EXERCISE BRIEF: Whenever a line of the listing contains the string "Navigate", return that line.
○ ○ ○ ○
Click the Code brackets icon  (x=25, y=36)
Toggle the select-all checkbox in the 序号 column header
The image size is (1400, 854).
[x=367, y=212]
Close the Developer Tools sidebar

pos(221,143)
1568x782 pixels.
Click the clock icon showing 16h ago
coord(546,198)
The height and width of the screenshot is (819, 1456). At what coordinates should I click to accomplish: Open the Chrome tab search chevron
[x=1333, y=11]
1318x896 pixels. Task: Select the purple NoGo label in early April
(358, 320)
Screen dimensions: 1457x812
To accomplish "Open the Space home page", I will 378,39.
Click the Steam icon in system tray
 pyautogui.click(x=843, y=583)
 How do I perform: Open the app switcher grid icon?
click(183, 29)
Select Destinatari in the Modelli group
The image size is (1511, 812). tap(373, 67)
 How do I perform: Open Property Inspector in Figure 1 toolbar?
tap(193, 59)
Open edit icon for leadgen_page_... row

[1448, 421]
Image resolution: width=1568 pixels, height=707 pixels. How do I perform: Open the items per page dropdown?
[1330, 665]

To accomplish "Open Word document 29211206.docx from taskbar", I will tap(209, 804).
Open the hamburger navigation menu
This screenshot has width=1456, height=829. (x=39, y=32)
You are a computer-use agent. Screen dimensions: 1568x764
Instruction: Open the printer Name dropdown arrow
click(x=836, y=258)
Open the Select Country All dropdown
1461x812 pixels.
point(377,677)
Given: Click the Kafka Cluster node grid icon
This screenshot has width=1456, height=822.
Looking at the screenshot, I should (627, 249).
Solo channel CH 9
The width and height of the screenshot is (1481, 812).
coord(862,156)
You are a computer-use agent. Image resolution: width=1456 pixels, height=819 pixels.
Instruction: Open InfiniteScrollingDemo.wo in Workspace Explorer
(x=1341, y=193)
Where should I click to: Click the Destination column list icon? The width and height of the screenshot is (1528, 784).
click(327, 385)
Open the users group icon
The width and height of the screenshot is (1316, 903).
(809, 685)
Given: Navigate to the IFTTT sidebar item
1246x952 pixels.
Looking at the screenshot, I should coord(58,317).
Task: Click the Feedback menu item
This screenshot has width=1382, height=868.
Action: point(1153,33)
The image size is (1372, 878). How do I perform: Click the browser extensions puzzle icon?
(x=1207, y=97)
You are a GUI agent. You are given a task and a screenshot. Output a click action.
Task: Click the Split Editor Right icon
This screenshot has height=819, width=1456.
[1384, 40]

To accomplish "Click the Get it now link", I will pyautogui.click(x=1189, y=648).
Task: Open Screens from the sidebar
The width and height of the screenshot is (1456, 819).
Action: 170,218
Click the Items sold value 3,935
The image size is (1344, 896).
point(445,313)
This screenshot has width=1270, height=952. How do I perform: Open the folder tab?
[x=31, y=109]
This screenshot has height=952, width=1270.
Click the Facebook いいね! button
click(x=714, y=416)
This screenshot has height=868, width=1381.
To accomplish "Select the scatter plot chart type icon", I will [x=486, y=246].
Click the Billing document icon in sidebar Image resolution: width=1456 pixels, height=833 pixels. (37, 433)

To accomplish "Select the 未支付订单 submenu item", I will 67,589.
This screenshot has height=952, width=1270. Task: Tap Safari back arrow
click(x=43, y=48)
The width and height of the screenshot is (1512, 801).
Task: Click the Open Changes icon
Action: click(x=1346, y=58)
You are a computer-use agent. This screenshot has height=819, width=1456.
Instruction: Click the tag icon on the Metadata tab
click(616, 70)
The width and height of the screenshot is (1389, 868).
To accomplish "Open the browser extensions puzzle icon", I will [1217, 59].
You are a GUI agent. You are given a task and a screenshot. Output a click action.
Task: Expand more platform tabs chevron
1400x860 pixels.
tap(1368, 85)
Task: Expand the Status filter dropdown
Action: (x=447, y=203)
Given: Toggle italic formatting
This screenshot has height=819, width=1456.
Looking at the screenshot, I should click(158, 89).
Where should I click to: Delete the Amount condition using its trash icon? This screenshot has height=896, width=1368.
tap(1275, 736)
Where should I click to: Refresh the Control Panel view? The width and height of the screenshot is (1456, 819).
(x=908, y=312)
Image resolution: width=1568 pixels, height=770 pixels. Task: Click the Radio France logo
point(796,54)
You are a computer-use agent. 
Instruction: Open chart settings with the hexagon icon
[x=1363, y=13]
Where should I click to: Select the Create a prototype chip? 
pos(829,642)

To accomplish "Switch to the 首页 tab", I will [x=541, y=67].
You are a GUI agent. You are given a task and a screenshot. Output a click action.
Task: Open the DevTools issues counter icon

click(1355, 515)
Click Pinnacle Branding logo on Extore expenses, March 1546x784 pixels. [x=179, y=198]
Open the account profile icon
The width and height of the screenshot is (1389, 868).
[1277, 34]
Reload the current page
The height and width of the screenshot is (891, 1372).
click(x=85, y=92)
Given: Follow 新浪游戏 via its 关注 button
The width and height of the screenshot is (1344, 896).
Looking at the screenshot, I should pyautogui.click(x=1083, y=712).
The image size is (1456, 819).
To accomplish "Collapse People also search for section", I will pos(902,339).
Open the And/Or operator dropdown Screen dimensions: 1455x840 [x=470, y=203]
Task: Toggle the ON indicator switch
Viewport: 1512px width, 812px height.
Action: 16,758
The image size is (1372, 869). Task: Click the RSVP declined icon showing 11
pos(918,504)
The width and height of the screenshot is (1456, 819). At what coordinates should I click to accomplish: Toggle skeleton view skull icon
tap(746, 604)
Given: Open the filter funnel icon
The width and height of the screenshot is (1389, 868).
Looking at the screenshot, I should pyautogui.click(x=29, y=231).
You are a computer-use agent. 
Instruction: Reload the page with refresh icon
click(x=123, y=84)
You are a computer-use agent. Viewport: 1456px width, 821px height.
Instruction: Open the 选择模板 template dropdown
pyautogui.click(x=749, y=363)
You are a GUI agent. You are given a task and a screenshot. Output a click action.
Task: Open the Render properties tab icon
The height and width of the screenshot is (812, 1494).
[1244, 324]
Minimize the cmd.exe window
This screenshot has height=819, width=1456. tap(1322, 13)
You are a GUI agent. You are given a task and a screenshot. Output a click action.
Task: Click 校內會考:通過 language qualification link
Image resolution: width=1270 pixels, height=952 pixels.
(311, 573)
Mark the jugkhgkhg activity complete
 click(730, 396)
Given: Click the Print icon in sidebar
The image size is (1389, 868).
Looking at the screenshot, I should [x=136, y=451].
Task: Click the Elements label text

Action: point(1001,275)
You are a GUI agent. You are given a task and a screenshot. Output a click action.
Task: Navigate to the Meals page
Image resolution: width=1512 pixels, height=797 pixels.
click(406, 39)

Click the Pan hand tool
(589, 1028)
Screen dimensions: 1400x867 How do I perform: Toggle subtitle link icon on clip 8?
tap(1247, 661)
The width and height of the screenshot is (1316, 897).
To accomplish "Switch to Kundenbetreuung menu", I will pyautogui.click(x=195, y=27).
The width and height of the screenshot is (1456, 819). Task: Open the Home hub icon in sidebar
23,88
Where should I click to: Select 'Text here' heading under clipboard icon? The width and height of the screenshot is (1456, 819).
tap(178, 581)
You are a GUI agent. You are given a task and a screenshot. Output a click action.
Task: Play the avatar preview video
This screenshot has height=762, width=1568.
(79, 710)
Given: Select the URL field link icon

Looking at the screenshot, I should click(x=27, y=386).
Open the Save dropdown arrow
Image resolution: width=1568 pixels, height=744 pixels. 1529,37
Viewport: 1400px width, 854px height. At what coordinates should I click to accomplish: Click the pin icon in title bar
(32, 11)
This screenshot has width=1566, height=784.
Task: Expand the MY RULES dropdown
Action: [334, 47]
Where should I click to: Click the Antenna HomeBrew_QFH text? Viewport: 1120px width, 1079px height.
○ ○ ○ ○
SOLUTION TO THE PROBLEM:
Given: Navigate to the IFTTT sidebar item
Task: Navigate to the Meals page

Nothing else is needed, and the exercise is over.